__TASK DETAILS__: Of all the lines in the entries, how many carry the word "plus"? The reply is that number and no more.

__TASK MATERIAL__:

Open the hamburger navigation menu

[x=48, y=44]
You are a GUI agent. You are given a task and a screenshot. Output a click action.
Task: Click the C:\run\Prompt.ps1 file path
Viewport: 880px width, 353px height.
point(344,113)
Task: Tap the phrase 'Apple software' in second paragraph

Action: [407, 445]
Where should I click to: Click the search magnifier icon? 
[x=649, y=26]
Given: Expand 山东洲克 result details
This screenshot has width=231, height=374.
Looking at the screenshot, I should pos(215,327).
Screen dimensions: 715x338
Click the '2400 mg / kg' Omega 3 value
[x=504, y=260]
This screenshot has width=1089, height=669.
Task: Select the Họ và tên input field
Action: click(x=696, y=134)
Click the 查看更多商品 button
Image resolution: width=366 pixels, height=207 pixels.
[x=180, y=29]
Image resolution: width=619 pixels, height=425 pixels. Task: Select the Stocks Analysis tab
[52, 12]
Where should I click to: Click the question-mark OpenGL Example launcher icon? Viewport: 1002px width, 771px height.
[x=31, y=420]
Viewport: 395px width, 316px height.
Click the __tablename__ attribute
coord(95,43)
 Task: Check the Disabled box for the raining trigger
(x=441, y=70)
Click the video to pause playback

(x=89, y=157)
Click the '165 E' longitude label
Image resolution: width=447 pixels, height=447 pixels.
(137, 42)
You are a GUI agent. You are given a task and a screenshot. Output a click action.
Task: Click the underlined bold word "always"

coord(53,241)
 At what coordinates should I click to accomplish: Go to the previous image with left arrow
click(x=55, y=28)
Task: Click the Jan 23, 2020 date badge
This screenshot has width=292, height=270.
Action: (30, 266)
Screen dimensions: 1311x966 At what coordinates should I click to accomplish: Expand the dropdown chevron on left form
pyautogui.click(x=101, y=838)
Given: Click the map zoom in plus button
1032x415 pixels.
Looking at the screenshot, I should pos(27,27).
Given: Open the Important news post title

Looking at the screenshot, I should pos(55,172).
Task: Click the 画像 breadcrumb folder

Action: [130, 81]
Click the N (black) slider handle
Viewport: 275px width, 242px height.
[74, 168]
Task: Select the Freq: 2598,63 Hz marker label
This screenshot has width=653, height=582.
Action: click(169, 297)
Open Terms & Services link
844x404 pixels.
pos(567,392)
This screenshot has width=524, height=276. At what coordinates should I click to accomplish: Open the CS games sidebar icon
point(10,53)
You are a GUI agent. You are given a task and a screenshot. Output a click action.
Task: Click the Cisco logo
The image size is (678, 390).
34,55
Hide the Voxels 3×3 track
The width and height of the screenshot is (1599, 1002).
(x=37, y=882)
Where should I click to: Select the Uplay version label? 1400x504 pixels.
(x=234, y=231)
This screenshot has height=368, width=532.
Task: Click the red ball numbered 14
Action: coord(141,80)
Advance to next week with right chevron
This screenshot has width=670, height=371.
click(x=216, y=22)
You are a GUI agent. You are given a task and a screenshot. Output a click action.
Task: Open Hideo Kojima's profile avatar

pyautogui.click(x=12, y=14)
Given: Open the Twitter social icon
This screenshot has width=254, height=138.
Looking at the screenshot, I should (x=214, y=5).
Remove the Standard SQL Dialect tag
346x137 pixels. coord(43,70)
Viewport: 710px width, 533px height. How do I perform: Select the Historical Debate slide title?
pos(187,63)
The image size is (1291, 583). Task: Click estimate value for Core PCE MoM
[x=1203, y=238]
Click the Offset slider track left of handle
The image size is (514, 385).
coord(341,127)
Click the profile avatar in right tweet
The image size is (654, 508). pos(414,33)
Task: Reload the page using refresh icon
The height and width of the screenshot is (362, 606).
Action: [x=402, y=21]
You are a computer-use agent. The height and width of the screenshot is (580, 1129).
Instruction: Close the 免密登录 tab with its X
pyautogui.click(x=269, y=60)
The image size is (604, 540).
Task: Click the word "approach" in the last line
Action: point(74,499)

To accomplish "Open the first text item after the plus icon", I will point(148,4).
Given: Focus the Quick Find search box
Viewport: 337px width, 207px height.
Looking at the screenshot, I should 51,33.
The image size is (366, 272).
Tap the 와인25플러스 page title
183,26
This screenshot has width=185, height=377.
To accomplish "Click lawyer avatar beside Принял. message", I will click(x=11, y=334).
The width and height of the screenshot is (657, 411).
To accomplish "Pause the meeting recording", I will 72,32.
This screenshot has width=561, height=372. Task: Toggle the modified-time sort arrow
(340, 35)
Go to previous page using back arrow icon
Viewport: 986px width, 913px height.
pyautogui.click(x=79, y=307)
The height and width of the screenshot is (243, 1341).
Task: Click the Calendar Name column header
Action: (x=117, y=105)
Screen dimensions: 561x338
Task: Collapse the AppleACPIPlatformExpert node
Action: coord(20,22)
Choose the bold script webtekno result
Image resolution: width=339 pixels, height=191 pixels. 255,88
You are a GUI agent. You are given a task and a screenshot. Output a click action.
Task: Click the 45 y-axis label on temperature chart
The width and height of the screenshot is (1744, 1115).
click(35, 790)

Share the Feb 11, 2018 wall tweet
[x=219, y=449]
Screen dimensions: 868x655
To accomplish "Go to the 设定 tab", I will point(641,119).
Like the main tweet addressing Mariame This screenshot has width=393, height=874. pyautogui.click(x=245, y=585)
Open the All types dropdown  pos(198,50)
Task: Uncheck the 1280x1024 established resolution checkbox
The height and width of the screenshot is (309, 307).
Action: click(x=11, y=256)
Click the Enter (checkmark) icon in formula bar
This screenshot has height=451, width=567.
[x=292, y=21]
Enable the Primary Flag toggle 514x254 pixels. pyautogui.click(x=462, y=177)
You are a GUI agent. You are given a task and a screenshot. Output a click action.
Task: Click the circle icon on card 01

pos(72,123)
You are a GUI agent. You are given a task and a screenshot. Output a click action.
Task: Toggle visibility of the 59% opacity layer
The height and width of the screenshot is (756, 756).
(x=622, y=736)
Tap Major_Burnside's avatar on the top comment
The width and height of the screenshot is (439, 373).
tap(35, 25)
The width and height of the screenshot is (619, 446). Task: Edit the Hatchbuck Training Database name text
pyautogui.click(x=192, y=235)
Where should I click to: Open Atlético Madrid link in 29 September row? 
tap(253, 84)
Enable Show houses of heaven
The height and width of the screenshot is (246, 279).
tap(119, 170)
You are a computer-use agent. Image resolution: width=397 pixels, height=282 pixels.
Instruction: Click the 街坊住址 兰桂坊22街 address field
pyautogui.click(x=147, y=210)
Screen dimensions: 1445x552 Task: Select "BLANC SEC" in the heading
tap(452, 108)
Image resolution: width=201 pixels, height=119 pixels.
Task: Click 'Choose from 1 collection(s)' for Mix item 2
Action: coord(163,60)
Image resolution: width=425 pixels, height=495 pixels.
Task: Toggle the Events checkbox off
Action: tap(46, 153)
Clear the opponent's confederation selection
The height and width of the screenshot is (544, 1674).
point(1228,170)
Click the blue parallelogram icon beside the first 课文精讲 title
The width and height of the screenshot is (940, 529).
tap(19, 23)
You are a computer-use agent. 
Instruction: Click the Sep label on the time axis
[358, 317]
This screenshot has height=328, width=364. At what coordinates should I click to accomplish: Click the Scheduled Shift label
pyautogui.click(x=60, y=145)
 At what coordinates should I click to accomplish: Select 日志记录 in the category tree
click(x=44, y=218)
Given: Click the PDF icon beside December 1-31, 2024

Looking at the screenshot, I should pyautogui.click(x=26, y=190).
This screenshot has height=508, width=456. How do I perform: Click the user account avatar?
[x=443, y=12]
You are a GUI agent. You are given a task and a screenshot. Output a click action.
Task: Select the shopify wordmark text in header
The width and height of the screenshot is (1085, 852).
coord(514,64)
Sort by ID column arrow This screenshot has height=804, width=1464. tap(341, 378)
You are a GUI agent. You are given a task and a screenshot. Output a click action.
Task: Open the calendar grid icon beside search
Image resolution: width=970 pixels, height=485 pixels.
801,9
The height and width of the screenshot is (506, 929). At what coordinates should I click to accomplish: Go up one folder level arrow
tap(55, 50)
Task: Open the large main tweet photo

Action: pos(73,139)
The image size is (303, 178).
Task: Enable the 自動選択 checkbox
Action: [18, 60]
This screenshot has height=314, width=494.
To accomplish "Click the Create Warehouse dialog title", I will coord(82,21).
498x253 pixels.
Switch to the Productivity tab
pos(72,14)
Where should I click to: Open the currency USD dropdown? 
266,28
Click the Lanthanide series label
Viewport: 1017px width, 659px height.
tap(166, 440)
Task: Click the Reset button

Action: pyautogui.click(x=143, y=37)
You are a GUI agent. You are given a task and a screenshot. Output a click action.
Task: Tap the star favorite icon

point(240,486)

__RESPONSE FOR THIS EXERCISE__: 2